Bias Correction Tutorial

In this tutorial, we will explore how to work with the topt module from xtremes to apply bias correction techniques in extreme value analysis. Specifically, we will cover:

Generating index ranges for sliding and disjoint block methods (I_sb and D_n).
Computing exceedances using exceedances.
Estimating cluster size probability using hat_pi0.
Utilizing the Upsilon, Pi, and Psi functions for bias correction.
Solving for bias-corrected parameters with varpi and a1_asy.
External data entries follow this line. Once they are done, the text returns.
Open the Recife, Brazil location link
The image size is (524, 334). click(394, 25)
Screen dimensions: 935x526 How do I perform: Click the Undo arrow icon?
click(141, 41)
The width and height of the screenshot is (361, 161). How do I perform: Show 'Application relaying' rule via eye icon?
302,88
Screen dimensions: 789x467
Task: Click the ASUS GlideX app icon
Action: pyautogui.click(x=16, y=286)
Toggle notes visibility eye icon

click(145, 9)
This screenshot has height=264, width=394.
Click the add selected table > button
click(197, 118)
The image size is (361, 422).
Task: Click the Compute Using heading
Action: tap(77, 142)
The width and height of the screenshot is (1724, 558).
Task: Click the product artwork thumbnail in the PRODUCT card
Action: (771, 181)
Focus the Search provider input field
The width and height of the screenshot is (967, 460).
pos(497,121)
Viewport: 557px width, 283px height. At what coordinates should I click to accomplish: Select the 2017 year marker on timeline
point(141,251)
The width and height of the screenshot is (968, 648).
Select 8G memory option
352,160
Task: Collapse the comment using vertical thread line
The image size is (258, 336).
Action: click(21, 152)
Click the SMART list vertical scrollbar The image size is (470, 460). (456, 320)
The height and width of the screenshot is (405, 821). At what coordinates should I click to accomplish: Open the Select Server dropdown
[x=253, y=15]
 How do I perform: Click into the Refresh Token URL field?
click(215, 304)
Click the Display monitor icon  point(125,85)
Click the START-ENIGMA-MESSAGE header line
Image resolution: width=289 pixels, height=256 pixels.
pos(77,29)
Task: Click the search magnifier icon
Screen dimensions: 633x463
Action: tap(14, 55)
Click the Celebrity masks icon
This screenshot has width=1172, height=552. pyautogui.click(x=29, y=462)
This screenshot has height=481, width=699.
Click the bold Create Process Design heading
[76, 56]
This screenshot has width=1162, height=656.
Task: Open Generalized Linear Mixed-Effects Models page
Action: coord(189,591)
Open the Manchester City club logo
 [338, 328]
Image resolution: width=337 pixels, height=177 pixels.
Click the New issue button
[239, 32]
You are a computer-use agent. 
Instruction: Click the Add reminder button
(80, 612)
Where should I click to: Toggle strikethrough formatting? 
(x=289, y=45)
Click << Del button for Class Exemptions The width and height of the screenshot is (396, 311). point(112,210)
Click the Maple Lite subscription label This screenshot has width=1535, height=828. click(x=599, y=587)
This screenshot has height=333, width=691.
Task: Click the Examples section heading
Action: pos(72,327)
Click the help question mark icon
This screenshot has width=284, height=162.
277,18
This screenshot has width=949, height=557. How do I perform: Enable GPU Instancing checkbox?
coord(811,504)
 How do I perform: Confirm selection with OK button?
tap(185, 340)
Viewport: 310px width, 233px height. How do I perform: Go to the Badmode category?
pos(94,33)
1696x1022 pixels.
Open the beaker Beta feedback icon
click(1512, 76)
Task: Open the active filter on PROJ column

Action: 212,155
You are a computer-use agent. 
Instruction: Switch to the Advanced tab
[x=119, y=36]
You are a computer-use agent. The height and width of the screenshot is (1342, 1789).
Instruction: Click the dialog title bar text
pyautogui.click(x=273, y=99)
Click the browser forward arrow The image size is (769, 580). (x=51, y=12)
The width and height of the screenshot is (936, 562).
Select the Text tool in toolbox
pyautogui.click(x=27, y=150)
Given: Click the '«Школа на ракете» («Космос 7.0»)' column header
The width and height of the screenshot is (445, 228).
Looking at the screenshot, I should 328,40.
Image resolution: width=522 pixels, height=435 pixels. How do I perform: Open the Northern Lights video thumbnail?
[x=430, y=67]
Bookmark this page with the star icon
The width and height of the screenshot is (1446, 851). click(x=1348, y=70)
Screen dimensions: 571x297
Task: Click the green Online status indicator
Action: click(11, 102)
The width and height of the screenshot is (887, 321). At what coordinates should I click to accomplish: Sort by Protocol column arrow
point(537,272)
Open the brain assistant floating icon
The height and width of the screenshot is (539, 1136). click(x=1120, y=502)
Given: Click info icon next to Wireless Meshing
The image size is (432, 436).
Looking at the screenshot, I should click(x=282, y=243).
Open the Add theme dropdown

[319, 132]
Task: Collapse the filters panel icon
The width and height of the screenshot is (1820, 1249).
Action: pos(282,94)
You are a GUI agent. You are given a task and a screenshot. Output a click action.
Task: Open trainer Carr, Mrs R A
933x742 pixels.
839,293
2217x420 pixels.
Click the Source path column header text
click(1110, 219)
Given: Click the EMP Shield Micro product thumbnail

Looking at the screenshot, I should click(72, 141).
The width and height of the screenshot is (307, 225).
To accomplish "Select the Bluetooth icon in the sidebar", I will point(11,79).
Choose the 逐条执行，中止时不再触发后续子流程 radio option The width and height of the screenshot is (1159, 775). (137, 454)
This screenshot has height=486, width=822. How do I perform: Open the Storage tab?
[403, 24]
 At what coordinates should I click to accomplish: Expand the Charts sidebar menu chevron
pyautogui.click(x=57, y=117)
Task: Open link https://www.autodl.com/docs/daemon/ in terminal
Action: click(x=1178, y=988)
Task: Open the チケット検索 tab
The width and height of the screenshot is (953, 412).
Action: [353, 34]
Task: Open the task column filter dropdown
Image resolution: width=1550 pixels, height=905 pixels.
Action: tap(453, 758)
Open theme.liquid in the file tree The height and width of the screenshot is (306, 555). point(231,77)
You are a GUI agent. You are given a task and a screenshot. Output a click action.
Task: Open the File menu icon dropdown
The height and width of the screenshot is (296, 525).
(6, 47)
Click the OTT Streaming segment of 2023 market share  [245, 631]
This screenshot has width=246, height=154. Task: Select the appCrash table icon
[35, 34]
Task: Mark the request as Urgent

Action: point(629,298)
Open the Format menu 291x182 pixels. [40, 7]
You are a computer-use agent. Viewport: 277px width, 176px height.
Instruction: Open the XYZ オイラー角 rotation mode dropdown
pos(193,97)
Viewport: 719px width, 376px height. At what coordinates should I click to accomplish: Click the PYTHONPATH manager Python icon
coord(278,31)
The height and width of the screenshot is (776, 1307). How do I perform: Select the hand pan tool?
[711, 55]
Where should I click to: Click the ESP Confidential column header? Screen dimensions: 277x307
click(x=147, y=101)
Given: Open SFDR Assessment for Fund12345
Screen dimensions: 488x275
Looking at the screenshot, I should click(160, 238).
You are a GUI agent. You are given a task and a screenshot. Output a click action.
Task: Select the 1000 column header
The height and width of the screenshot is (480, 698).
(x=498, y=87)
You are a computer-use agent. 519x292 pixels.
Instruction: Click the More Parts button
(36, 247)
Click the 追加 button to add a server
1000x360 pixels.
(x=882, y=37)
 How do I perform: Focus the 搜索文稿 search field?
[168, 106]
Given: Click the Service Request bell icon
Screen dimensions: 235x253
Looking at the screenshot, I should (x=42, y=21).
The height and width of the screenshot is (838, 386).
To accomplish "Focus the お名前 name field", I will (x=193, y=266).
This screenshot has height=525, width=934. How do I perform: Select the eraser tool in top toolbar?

Each section includes code examples for clarity.

Step 1: Generating Block Indices

In time series analysis, blocks of data are used to analyze cluster sizes and exceedances. We define two key functions:

I_sb(j, bs): Generate indices for a sliding block

import numpy as np

def I_sb(j, bs):
    return np.arange(j, j + bs)

# Example usage
print(I_sb(3, 5))  # Output: [3, 4, 5, 6, 7]

D_n(n, bs): Generate index pairs for disjoint blocks

def D_n(n, bs):
    idx = np.arange(1, n - bs + 2)
    pairs = []
    for i in idx:
        left_js = idx[idx + bs <= i]
        right_js = idx[idx >= i + bs]
        for j in left_js:
            pairs.append((i, j))
        for j in right_js:
            pairs.append((i, j))
    return pairs

# Example usage
print(D_n(5, 2))  # Output: [(1, 3), (1, 4), (2, 4), (3, 1), (3, 2), (4, 1), (4, 2)]

Step 2: Computing Exceedances

The exceedances function counts values exceeding a given threshold in a block.

def exceedances(data, maxima, bs, i, j, stride='DBM'):
    if stride == 'DBM':
        return np.sum(data[(j-1)*bs:j*bs] > maxima[i-1])
    if stride == 'SBM':
        return np.sum(data[j:j+bs] > maxima[i-1])

# Example usage
data = np.array([1, 3, 5, 2, 6, 4, 7, 9])
maxima = np.array([5, 7])
print(exceedances(data, maxima, bs=2, i=1, j=3, stride='DBM'))  # Output: 1

Step 3: Estimating Cluster Size Probability

The function hat_pi0 estimates the probability of cluster size 1.

import xtremes.topt as topt

def hat_pi0(data, maxima=None, bs=None, stride='DBM'):
    if maxima is not None:
        bs = len(data) // len(maxima)
    elif bs is not None:
        maxima = topt.extract_BM(data, bs, stride=stride)
    else:
        raise ValueError('Either maxima or block size must be provided')
    k = len(maxima)
    if stride == 'DBM':
        s = np.sum([exceedances(data, maxima, bs, i, j, stride='DBM') == 1
                    for i in range(1, 1 + k)
                    for j in np.delete(np.arange(1, 1 + k), i-1)])
        return 4 * s / (k * (k-1))

# Example usage
print(hat_pi0(data, maxima, bs=2, stride='DBM'))

Step 4: Using Bias Correction Functions

We define functions for the Upsilon, Pi, and Psi functions used in bias correction.

from scipy.special import gamma, digamma, polygamma
from scipy.optimize import root_scalar

def Upsilon(x, rho0):
    return rho0 * gamma(x+2) + (1-rho0) * gamma(x+1)

def Upsilon_derivative(x, rho0):
    return rho0 * gamma(x+2) * digamma(x+2) + (1-rho0) * gamma(x+1) * digamma(x+1)

def Pi(x, rho0):
    return 1/x - Upsilon_derivative(x, rho0)/Upsilon(x, rho0) + rho0/2 - np.euler_gamma

def Psi(a, a_true, rho0):
    vp = a / a_true
    term = 1 / vp - Upsilon_derivative(vp, rho0) / Upsilon(vp, rho0) + rho0/2 - np.euler_gamma
    return 2 / a_true * term

Step 5: Solving for Bias-Corrected Parameters

To obtain bias-corrected parameters, we use numerical root-finding methods.

def varpi(rho0):
    sol = root_scalar(Pi, args=(rho0,), bracket=[0.01, 10])
    return sol.root

def a1_asy(a_true, rho0):
    sol = root_scalar(Psi, args=(a_true, rho0), bracket=[1e-2, 100])
    return sol.root

# Example usage
rho0 = 0.5
print(varpi(rho0))  # Computes bias-corrected root

Conclusion

In this tutorial, we explored: - How to generate block indices. - Compute exceedances within blocks. - Estimate cluster size probability using hat_pi0. - Use the Upsilon, Pi, and Psi functions for bias correction. - Solve for bias-corrected parameters using numerical root-finding.

These methods are essential for extreme value analysis in time series data and improving MLE estimates by accounting for bias.